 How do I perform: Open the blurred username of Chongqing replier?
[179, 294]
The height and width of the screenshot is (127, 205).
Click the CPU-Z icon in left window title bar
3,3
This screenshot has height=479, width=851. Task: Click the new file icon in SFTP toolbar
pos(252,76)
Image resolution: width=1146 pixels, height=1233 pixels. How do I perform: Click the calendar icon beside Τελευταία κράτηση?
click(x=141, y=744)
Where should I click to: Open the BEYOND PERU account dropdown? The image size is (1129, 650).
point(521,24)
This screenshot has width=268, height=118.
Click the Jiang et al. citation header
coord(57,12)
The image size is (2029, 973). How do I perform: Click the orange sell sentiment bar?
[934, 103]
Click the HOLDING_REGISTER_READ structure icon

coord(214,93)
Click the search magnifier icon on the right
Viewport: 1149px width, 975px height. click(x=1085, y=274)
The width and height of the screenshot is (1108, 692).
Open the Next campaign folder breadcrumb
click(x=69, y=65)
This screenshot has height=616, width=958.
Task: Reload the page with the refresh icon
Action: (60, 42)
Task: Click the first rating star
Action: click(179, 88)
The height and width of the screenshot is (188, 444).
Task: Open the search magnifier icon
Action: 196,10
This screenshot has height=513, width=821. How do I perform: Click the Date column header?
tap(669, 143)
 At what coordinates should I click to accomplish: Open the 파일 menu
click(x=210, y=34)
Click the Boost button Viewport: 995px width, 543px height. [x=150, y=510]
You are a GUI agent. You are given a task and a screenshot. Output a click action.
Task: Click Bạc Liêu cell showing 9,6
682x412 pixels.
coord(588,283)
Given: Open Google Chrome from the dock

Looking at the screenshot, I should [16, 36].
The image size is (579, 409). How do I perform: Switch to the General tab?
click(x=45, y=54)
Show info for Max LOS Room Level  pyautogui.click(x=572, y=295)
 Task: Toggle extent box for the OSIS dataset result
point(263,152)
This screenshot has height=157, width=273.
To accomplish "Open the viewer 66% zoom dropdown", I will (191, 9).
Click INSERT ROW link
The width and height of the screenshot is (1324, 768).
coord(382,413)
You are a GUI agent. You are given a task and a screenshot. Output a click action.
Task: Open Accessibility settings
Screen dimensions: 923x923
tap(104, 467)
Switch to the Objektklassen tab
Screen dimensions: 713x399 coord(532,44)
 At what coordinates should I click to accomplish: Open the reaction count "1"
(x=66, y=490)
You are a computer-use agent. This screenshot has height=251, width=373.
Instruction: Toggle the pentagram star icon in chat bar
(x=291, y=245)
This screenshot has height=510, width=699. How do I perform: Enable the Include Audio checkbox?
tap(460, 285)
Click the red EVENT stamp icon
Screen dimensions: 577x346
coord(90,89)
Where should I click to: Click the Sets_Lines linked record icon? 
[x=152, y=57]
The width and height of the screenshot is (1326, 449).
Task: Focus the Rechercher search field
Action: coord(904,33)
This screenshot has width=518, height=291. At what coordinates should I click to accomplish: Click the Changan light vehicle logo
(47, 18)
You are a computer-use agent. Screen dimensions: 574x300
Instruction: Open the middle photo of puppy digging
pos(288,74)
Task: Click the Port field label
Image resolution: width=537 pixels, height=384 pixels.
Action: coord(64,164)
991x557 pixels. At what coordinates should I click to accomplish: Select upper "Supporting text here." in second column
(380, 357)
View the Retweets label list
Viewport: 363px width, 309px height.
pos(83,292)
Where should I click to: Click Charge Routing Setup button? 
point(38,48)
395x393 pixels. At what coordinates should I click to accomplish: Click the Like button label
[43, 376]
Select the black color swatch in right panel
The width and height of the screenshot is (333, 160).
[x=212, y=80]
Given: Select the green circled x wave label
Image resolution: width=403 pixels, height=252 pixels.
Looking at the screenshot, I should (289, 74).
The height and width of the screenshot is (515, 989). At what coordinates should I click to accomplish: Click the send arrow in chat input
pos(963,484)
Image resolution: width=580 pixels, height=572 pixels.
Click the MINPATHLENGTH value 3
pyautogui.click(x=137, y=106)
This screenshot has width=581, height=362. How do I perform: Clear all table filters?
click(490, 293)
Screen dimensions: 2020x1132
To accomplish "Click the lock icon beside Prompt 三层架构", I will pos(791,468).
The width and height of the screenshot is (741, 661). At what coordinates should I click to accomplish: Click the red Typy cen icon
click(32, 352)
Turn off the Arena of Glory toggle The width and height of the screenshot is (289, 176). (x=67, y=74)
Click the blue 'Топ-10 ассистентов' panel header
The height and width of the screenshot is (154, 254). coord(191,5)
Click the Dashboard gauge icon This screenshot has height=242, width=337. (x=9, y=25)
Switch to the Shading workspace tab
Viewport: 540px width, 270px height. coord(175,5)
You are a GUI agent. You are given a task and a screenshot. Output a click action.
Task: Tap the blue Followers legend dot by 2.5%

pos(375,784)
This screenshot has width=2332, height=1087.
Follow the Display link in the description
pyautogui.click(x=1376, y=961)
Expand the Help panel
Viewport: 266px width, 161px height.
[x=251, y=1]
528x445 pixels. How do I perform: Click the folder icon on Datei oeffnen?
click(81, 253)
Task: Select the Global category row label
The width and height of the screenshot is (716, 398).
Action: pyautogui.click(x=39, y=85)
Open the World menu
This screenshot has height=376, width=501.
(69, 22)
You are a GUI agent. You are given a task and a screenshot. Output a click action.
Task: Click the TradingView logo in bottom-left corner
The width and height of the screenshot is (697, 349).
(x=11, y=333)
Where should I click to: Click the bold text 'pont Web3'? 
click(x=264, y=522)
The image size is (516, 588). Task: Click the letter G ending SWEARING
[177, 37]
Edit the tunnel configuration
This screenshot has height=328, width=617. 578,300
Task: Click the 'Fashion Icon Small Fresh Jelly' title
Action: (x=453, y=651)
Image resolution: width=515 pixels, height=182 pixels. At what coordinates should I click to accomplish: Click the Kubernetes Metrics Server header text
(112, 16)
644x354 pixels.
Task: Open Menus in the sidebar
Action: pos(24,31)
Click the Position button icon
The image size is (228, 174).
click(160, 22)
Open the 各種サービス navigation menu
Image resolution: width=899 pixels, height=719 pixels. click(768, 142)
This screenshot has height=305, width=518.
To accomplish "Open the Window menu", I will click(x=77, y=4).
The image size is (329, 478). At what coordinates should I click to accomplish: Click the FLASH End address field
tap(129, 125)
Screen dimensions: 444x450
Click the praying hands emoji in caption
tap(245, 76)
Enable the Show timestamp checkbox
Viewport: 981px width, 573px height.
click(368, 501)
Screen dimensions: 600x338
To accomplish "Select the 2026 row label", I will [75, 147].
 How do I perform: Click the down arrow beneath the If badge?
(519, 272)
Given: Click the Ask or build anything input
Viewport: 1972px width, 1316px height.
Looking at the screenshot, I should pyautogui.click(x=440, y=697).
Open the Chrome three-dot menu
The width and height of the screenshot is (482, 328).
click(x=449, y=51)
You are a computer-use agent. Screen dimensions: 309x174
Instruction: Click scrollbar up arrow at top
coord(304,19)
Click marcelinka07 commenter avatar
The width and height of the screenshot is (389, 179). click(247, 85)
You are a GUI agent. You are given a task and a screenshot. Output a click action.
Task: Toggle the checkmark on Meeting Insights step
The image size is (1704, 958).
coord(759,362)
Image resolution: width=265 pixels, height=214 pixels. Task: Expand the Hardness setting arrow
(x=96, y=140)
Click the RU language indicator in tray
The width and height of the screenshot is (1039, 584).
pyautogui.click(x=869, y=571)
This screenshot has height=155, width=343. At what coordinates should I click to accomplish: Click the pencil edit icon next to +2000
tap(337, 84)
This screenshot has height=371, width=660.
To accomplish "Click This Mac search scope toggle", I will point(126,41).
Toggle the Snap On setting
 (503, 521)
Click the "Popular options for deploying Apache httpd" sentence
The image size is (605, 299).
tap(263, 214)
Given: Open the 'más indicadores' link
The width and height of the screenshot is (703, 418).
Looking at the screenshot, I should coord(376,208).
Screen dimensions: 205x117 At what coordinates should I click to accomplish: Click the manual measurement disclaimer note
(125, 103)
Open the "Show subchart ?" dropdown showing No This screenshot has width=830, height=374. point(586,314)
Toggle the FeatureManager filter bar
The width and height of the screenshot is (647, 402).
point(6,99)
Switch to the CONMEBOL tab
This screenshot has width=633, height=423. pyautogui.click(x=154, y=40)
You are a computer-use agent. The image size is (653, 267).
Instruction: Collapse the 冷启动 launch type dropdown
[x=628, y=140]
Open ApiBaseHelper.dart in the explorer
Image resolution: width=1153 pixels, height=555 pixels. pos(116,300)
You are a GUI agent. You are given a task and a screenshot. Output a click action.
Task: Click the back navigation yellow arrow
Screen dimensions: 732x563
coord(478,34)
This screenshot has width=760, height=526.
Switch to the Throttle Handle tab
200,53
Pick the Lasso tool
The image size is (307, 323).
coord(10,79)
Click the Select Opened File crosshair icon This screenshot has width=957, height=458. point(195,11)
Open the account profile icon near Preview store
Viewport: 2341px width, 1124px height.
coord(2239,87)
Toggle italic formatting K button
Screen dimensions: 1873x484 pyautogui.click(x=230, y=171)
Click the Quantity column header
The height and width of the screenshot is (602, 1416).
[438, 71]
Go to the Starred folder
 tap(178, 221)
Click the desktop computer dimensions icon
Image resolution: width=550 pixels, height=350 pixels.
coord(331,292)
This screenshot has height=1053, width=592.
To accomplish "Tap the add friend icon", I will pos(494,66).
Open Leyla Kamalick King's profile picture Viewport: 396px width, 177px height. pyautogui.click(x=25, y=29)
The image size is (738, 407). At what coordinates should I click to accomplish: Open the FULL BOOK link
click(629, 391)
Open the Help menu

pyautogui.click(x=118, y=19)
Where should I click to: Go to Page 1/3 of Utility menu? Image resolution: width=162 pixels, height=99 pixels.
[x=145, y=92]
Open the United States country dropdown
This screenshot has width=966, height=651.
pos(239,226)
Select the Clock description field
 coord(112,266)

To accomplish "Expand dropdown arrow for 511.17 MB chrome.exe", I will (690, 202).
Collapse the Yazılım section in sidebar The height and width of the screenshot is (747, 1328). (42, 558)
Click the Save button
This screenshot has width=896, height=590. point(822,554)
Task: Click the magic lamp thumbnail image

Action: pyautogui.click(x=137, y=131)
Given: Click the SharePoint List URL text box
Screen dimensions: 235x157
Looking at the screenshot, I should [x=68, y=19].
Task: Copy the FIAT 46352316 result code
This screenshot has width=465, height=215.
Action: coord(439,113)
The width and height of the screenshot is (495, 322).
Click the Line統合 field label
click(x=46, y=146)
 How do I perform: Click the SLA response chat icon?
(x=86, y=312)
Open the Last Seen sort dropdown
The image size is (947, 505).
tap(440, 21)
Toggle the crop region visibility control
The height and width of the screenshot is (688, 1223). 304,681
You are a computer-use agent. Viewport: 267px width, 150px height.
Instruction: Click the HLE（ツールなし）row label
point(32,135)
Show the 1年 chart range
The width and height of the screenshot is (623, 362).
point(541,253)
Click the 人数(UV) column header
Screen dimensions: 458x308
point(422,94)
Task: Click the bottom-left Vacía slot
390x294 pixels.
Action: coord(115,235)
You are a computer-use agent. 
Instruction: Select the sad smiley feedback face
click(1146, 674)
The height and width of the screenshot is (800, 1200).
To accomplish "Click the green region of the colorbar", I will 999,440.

########

PROBLEM REQUIREMENTS:
The required output is the stretch of entries above from the line containing "Open ApiBaseHelper.dart in the explorer" through the line containing "Open the United States country dropdown", reproduced exactly.

THE ANSWER:
Open ApiBaseHelper.dart in the explorer
Image resolution: width=1153 pixels, height=555 pixels. pos(116,300)
You are a GUI agent. You are given a task and a screenshot. Output a click action.
Task: Click the back navigation yellow arrow
Screen dimensions: 732x563
coord(478,34)
This screenshot has width=760, height=526.
Switch to the Throttle Handle tab
200,53
Pick the Lasso tool
The image size is (307, 323).
coord(10,79)
Click the Select Opened File crosshair icon This screenshot has width=957, height=458. point(195,11)
Open the account profile icon near Preview store
Viewport: 2341px width, 1124px height.
coord(2239,87)
Toggle italic formatting K button
Screen dimensions: 1873x484 pyautogui.click(x=230, y=171)
Click the Quantity column header
The height and width of the screenshot is (602, 1416).
[438, 71]
Go to the Starred folder
 tap(178, 221)
Click the desktop computer dimensions icon
Image resolution: width=550 pixels, height=350 pixels.
coord(331,292)
This screenshot has height=1053, width=592.
To accomplish "Tap the add friend icon", I will pos(494,66).
Open Leyla Kamalick King's profile picture Viewport: 396px width, 177px height. pyautogui.click(x=25, y=29)
The image size is (738, 407). At what coordinates should I click to accomplish: Open the FULL BOOK link
click(629, 391)
Open the Help menu

pyautogui.click(x=118, y=19)
Where should I click to: Go to Page 1/3 of Utility menu? Image resolution: width=162 pixels, height=99 pixels.
[x=145, y=92]
Open the United States country dropdown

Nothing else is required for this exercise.